▶ [Source information]:
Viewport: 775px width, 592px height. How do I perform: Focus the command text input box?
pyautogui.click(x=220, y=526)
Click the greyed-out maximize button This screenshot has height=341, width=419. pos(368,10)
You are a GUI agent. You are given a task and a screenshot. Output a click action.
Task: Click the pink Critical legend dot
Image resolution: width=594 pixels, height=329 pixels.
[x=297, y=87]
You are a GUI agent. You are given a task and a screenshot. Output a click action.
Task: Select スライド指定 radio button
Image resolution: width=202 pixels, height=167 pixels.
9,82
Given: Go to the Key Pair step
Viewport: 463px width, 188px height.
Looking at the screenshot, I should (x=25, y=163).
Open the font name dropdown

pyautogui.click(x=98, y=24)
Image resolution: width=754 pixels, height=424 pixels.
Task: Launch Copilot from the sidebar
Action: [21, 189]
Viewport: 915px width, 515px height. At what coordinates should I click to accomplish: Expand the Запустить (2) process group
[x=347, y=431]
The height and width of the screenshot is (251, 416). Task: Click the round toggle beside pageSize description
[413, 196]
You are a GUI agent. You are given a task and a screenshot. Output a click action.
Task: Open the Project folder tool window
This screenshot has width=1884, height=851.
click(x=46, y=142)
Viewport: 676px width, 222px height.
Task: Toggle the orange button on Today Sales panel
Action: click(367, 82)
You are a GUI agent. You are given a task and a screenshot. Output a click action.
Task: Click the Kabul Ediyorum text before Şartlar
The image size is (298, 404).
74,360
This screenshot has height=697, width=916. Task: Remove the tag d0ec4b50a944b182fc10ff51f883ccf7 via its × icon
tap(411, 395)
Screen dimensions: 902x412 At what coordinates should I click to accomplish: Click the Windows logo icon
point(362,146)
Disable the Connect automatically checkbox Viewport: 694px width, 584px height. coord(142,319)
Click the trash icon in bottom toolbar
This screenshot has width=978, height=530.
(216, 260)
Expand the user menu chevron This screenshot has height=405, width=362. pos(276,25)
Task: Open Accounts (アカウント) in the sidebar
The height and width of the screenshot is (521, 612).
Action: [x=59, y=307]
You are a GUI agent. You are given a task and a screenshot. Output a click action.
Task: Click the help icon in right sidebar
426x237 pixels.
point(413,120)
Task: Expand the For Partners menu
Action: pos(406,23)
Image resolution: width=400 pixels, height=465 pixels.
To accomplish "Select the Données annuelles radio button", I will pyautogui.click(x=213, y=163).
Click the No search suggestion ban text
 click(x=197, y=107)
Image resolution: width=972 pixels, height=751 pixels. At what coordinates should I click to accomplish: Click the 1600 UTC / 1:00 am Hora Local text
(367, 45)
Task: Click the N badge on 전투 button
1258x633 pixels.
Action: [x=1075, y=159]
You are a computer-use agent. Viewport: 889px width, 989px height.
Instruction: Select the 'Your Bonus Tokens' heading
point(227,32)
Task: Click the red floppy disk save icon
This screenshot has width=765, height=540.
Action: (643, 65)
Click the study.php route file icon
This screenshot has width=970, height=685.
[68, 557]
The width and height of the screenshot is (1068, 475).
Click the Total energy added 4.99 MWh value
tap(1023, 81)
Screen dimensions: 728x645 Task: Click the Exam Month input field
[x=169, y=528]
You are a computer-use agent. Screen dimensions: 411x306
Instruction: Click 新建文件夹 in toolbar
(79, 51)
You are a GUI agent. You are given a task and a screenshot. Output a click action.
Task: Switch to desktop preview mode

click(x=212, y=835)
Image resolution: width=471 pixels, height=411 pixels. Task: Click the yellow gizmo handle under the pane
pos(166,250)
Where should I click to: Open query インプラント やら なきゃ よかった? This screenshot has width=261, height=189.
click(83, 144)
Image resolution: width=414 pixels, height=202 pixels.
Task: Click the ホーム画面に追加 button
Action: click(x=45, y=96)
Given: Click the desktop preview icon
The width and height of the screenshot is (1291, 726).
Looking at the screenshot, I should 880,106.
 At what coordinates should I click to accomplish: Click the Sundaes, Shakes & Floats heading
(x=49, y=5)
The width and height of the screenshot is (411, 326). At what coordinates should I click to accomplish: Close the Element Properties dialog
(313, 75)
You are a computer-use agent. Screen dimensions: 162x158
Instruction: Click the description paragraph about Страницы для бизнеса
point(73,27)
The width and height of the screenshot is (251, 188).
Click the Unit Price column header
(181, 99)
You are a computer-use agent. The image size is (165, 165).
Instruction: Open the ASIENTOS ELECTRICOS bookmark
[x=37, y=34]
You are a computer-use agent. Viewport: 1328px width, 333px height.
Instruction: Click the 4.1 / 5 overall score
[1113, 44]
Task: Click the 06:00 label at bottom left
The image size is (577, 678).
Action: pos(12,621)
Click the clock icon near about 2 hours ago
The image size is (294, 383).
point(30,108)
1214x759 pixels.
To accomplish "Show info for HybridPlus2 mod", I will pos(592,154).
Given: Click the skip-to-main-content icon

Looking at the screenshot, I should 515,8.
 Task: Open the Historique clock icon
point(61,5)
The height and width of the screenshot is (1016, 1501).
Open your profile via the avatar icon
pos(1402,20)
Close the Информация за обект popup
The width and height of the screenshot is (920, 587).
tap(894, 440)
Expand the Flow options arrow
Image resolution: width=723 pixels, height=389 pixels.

▶ [Assigned task]:
Write the listing out again, exactly as shown above.

▶ [Solved exercise]:
Viewport: 775px width, 592px height. How do I perform: Focus the command text input box?
pyautogui.click(x=220, y=526)
Click the greyed-out maximize button This screenshot has height=341, width=419. pos(368,10)
You are a GUI agent. You are given a task and a screenshot. Output a click action.
Task: Click the pink Critical legend dot
Image resolution: width=594 pixels, height=329 pixels.
[x=297, y=87]
You are a GUI agent. You are given a task and a screenshot. Output a click action.
Task: Select スライド指定 radio button
Image resolution: width=202 pixels, height=167 pixels.
9,82
Given: Go to the Key Pair step
Viewport: 463px width, 188px height.
Looking at the screenshot, I should (x=25, y=163).
Open the font name dropdown

pyautogui.click(x=98, y=24)
Image resolution: width=754 pixels, height=424 pixels.
Task: Launch Copilot from the sidebar
Action: [21, 189]
Viewport: 915px width, 515px height. At what coordinates should I click to accomplish: Expand the Запустить (2) process group
[x=347, y=431]
The height and width of the screenshot is (251, 416). Task: Click the round toggle beside pageSize description
[413, 196]
You are a GUI agent. You are given a task and a screenshot. Output a click action.
Task: Open the Project folder tool window
This screenshot has width=1884, height=851.
click(x=46, y=142)
Viewport: 676px width, 222px height.
Task: Toggle the orange button on Today Sales panel
Action: click(367, 82)
You are a GUI agent. You are given a task and a screenshot. Output a click action.
Task: Click the Kabul Ediyorum text before Şartlar
The image size is (298, 404).
74,360
This screenshot has height=697, width=916. Task: Remove the tag d0ec4b50a944b182fc10ff51f883ccf7 via its × icon
tap(411, 395)
Screen dimensions: 902x412 At what coordinates should I click to accomplish: Click the Windows logo icon
point(362,146)
Disable the Connect automatically checkbox Viewport: 694px width, 584px height. coord(142,319)
Click the trash icon in bottom toolbar
This screenshot has width=978, height=530.
(216, 260)
Expand the user menu chevron This screenshot has height=405, width=362. pos(276,25)
Task: Open Accounts (アカウント) in the sidebar
The height and width of the screenshot is (521, 612).
Action: [x=59, y=307]
You are a GUI agent. You are given a task and a screenshot. Output a click action.
Task: Click the help icon in right sidebar
426x237 pixels.
point(413,120)
Task: Expand the For Partners menu
Action: pos(406,23)
Image resolution: width=400 pixels, height=465 pixels.
To accomplish "Select the Données annuelles radio button", I will pyautogui.click(x=213, y=163).
Click the No search suggestion ban text
 click(x=197, y=107)
Image resolution: width=972 pixels, height=751 pixels. At what coordinates should I click to accomplish: Click the 1600 UTC / 1:00 am Hora Local text
(367, 45)
Task: Click the N badge on 전투 button
1258x633 pixels.
Action: [x=1075, y=159]
You are a computer-use agent. Viewport: 889px width, 989px height.
Instruction: Select the 'Your Bonus Tokens' heading
point(227,32)
Task: Click the red floppy disk save icon
This screenshot has width=765, height=540.
Action: (643, 65)
Click the study.php route file icon
This screenshot has width=970, height=685.
[68, 557]
The width and height of the screenshot is (1068, 475).
Click the Total energy added 4.99 MWh value
tap(1023, 81)
Screen dimensions: 728x645 Task: Click the Exam Month input field
[x=169, y=528]
You are a computer-use agent. Screen dimensions: 411x306
Instruction: Click 新建文件夹 in toolbar
(79, 51)
You are a GUI agent. You are given a task and a screenshot. Output a click action.
Task: Switch to desktop preview mode

click(x=212, y=835)
Image resolution: width=471 pixels, height=411 pixels. Task: Click the yellow gizmo handle under the pane
pos(166,250)
Where should I click to: Open query インプラント やら なきゃ よかった? This screenshot has width=261, height=189.
click(83, 144)
Image resolution: width=414 pixels, height=202 pixels.
Task: Click the ホーム画面に追加 button
Action: click(x=45, y=96)
Given: Click the desktop preview icon
The width and height of the screenshot is (1291, 726).
Looking at the screenshot, I should 880,106.
 At what coordinates should I click to accomplish: Click the Sundaes, Shakes & Floats heading
(x=49, y=5)
The width and height of the screenshot is (411, 326). At what coordinates should I click to accomplish: Close the Element Properties dialog
(313, 75)
You are a computer-use agent. Screen dimensions: 162x158
Instruction: Click the description paragraph about Страницы для бизнеса
point(73,27)
The width and height of the screenshot is (251, 188).
Click the Unit Price column header
(181, 99)
You are a computer-use agent. The image size is (165, 165).
Instruction: Open the ASIENTOS ELECTRICOS bookmark
[x=37, y=34]
You are a computer-use agent. Viewport: 1328px width, 333px height.
Instruction: Click the 4.1 / 5 overall score
[1113, 44]
Task: Click the 06:00 label at bottom left
The image size is (577, 678).
Action: pos(12,621)
Click the clock icon near about 2 hours ago
The image size is (294, 383).
point(30,108)
1214x759 pixels.
To accomplish "Show info for HybridPlus2 mod", I will pos(592,154).
Given: Click the skip-to-main-content icon

Looking at the screenshot, I should 515,8.
 Task: Open the Historique clock icon
point(61,5)
The height and width of the screenshot is (1016, 1501).
Open your profile via the avatar icon
pos(1402,20)
Close the Информация за обект popup
The width and height of the screenshot is (920, 587).
tap(894, 440)
Expand the Flow options arrow
Image resolution: width=723 pixels, height=389 pixels.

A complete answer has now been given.